--- Items ---
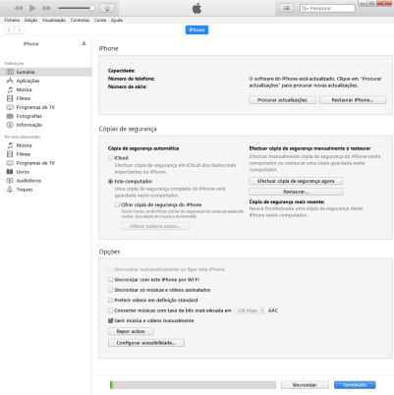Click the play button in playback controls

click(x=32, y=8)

--

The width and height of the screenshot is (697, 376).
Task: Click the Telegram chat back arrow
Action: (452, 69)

--- Work to be completed ---
Reproduce the records verbatim from the line containing "The width and" through the line containing "Action: (452, 69)", both lines included.

--- Result for this task ---
The width and height of the screenshot is (697, 376).
Task: Click the Telegram chat back arrow
Action: (452, 69)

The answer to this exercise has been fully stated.